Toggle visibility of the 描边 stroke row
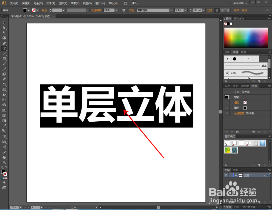 click(226, 102)
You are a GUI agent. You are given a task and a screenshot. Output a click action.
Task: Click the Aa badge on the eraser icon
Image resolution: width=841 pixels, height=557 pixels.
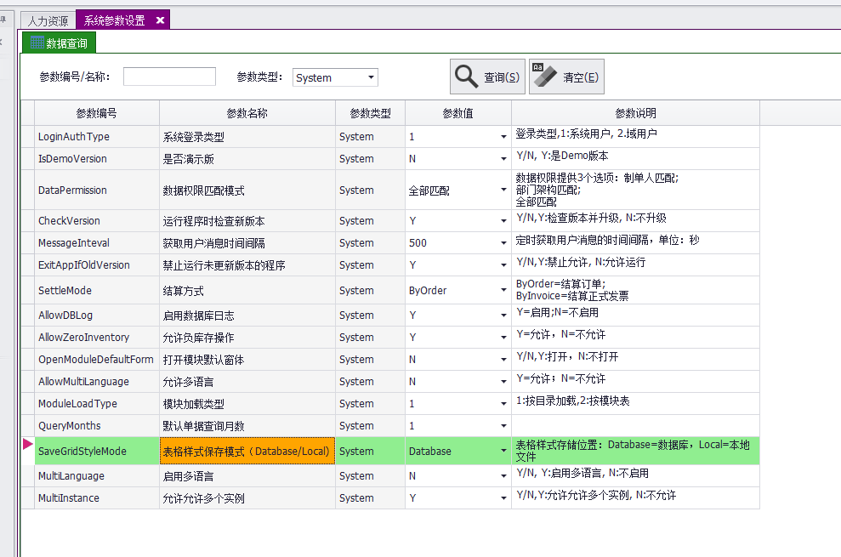(536, 66)
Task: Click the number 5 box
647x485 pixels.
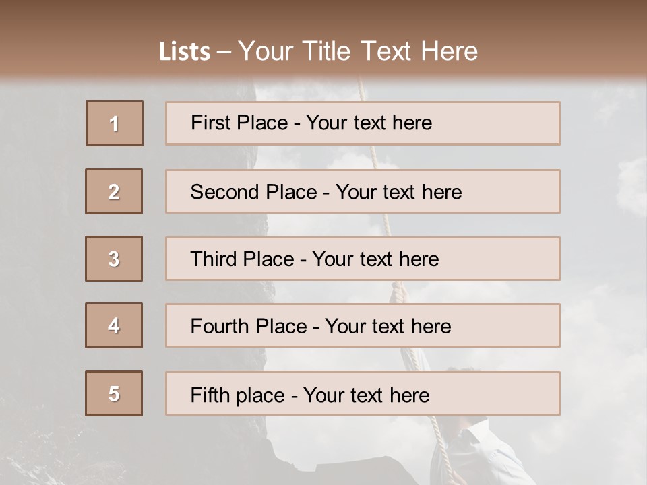Action: pyautogui.click(x=114, y=393)
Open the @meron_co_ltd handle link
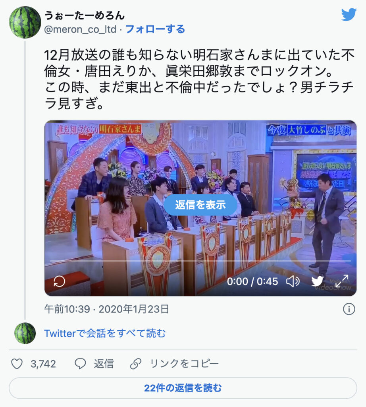The image size is (366, 407). pos(80,29)
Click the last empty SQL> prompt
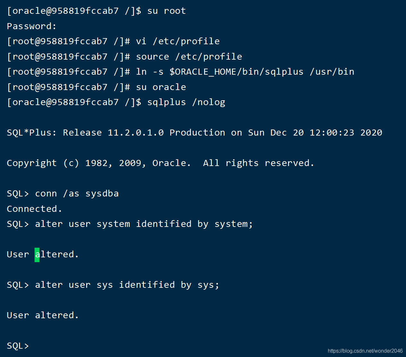Screen dimensions: 406x357 (18, 346)

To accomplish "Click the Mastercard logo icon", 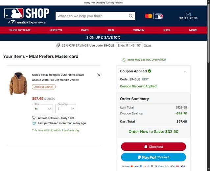I will [149, 16].
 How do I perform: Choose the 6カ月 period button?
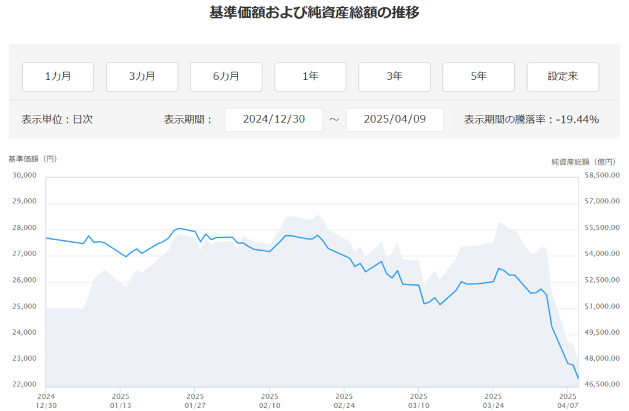coord(226,77)
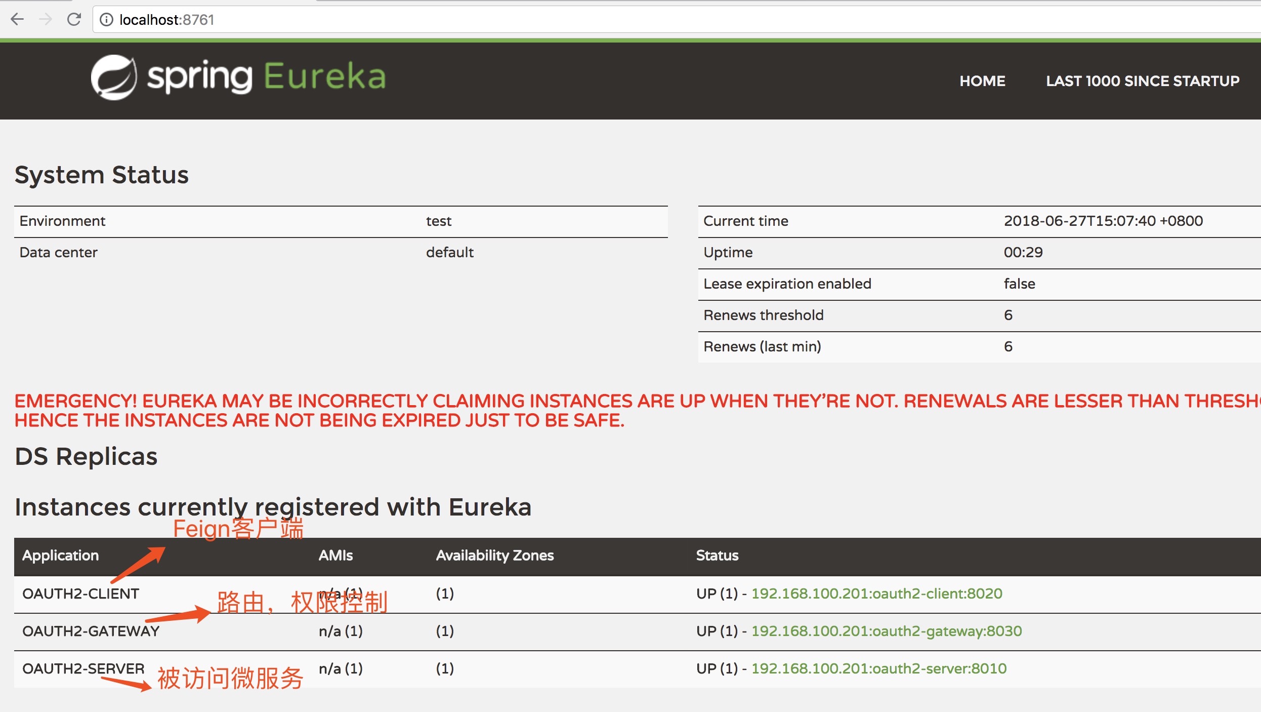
-- -- --
◆ Exercise description: Rewrite the entries from the start through the line containing "Action: pyautogui.click(x=114, y=393)", substituting "pencil icon" for "eraser icon" and changing nothing else. Leave the pictures out.

◆ Answer below:
Toggle visibility of the 描边 stroke row
 click(226, 102)
You are a GUI agent. You are given a task and a screenshot. Output a click action.
Task: Click the Aa badge on the pencil icon
Image resolution: width=841 pixels, height=557 pixels.
(536, 66)
Task: Click the number 5 box
647x485 pixels.
Action: pyautogui.click(x=114, y=393)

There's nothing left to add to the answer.